Imagine my distress when a lady from the panel answered quite the opposite: she advised the girl to avoid seva in the Darbar Sahib during her cycle. For the sake of cleanliness or hygiene or something equally preposterous.
That was just a little too much BS for my ‘immature’ spirit to handle, and I recall being possessed into springing up and saying quite forcefully that I completely disagreed with that statement.
I was certainly not as eloquent as Rupi Kaur when she said: “i bleed each month to help make humankind a possibility. my womb is home to the divine. a source of life for our species. whether i choose to create or not”. Wow.
Instead I ranted along the lines of equality (So Kyo Manda Aakhiay… “how can you call Her unclean, She who gives birth to Kings”) and empowerment (I may not have been able to spell that then but I knew what it meant). Frankly, if hygiene was the real concern, then no one in the Samelan would have been allowed anywhere near the Guru given the state of the toilets on the grounds.
I’m certain I must have sounded like a loudmouth on her way to becoming a rebellious teenager (oh how they must have pitied my mother!). But I hadn't spoken up because she was giving birth to any doubt in my mind. I was just determined to not let the other little girls in the room have any confused notions about their beauty and divinity, and certainly not from another woman (it seems a whole lot worse when it comes from our mothers, aunts and sisters, whom we look to for strength and validation).
If you think this was an issue of the past... how I wish it was. This question continues to be asked and answered at our camps to this very day. My measure of the issue has evolved from how it is answered to why have we made our girls so insecure that they feel the need to ask it at all?
I am at a loss… I feel so silly even having to justify these arguments in today’s day and age, and in this way of life where I seriously thought that we had dealt with these issues like some 500 years ago. I would like to think that this misguidance is an opinion of the few rather than the norm, but it is alarming how many of these ‘few’ have access to a microphone and a stage.
The Guru that they are trying to keep us away from, that Guru Nanak, is the same one who taught my parents to give me the same opportunities they would give my brother. In fact, I believe they've spent more time building my self-worth and confidence than they did his, knowing the battles I’d have to face in society on the days that lay ahead.

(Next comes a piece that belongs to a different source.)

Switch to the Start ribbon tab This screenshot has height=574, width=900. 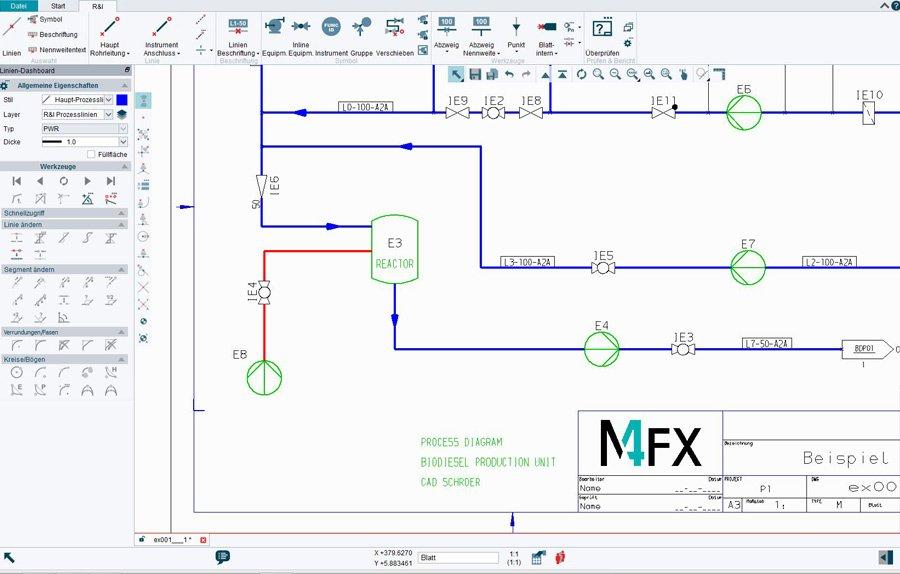coord(58,6)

The loudmouthed (opinionated), rebellious (spirited) teenager is a little older today. If a little girl asks me that question now, I hope I will rant less and enlighten more :). In addition to equality and empowerment, I would also say that from a health perspective, hygiene is important and women should take care of themselves (every day of the month, not just a precious few), and approach anything (not just a prayer room) with a clean mind and body. Just as one would after rock-climbing, or making those (dreaded) round rotis, or climbing a tree, or playing in the mud with a pet dog.
I end my gloomy musing with one hopeful experience. Very recently, my young cousin led a gup-chup style session at a camp where she debunked period myths with a group of young girls. A few of us oldies were invited to share our wisdom (ahem!), but she was the conductor and I was so proud of her big-sista-tell-me-your-secrets style, and for breaking the boundaries for the girls to speak openly about their fears and experiences. It was chummy, funny, and most importantly, taboo-breaking. The message was that it was a big deal that wasn't really a big deal.
There is something special about this Red. It brings forth life.
And yet there is nothing special about this Red. It’s just another biological process. Like breathing.
Can’t stop a woman from bringing forth life or breathing, now, can we?
(Just in case you were hesitating, the answer is no, you cannot).
~ thanking dear Meerat for leading me to Rupi Kaur's resonant words, and my cousin for giving me hope!